A single number is needed: how many lines of the data hold the word "Privacy".

---------- The data ----------

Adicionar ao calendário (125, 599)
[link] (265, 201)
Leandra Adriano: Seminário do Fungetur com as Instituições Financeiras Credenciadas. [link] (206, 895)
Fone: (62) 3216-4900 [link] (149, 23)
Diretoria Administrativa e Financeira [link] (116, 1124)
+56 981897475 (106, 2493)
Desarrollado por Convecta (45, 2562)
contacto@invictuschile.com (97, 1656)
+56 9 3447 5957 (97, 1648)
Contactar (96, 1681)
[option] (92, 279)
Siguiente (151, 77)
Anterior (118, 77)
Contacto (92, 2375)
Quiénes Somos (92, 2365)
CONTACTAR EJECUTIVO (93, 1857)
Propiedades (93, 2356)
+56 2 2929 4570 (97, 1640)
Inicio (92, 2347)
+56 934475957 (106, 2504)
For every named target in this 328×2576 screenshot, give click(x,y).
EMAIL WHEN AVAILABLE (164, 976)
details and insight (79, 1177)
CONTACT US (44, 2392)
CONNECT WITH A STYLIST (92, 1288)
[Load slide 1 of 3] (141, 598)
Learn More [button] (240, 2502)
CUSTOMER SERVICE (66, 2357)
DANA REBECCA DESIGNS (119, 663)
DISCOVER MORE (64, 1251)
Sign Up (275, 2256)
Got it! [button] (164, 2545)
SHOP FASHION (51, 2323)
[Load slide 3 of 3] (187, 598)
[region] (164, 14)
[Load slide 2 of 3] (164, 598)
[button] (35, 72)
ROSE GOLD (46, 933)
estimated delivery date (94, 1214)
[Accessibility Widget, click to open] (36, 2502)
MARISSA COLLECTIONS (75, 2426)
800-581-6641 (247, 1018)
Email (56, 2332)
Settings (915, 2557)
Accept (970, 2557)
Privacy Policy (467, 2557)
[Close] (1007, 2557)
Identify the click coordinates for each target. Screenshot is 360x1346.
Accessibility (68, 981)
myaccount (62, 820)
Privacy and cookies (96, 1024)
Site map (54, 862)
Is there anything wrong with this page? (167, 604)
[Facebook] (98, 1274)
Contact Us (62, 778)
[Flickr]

----------

[Response for this exercise]: 2